I remember years ago hearing a comedy routine in which Bill Cosby talked about a child rolling his eyes at his parent. The parent’s response was something along the lines of “Don’t you roll those eyes at me – I’ll roll those eyes right out of your head.” All of us who have been parents have probably known that feeling at one time or another. It is almost expected that somewhere along the way, your teen will show you disrespect in this manner. But how about when your spouse reacts to you this way?

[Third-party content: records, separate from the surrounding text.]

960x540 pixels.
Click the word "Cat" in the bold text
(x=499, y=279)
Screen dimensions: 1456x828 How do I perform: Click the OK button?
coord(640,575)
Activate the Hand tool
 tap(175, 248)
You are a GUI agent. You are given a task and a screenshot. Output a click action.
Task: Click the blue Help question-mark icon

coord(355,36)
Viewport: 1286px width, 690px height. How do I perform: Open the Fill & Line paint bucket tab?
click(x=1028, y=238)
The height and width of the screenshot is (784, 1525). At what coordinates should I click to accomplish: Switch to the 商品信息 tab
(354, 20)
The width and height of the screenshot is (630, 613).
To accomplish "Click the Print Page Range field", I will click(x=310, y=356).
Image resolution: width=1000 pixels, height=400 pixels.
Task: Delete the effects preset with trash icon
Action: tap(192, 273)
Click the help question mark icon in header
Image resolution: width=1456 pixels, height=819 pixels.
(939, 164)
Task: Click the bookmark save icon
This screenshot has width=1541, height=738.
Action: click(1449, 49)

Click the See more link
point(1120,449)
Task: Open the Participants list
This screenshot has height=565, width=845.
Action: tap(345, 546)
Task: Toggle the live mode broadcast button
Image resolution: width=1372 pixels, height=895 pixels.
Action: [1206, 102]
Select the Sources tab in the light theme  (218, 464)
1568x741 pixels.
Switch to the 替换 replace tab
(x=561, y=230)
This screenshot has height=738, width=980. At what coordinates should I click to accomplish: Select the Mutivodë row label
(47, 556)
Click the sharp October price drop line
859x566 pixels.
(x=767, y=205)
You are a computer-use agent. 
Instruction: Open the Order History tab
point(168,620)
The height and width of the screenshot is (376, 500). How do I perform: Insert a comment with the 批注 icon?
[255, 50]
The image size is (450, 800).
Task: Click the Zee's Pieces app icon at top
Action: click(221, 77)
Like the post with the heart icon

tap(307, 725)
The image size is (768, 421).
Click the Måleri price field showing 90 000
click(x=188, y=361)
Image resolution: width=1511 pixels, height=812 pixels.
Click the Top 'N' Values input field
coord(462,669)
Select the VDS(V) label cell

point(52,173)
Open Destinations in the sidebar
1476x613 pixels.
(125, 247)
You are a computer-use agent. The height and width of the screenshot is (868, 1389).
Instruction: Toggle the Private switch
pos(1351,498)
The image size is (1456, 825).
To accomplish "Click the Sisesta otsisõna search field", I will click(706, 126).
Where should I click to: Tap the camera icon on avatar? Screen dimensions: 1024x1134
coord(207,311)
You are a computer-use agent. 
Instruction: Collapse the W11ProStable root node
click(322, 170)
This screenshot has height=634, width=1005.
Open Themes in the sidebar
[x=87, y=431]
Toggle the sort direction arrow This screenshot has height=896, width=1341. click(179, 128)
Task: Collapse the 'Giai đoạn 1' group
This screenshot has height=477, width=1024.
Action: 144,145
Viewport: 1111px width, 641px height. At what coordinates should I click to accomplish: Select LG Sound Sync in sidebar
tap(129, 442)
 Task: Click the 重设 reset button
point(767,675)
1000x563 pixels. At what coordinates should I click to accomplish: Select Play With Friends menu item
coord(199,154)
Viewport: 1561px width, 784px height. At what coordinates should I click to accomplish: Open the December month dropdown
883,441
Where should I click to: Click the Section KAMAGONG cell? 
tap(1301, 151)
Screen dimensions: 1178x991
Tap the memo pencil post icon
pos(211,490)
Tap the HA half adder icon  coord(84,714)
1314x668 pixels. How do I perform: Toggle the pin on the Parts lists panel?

You may have just shared something of importance with your partner. It could be your thoughts about how you would like to redecorate the living room or ideas for your summer vacation. You have put thought into this and it is significant to you. After carefully laying out your perspective, your spouse responds with “Oh brother” and an obvious eye roll. How do you feel? How do you want to react? What did this non-verbal communication, this eye roll, tell you? That they listened intently and respectfully to your thoughts? More likely it communicated disrespect, belittling, and that your thoughts really don’t matter. It doesn’t feel good. It is devaluing. It is a conversation killer.
While we know how demeaning this feels – we have also been guilty of doing it to someone else. I encourage you this week, as you listen to your significant other – rather than roll your eyes in frustration or condescension – rather than take the easy way out of a conversation – stay engaged and truly give them your respect and consideration. That is the stuff that strong foundations are made of.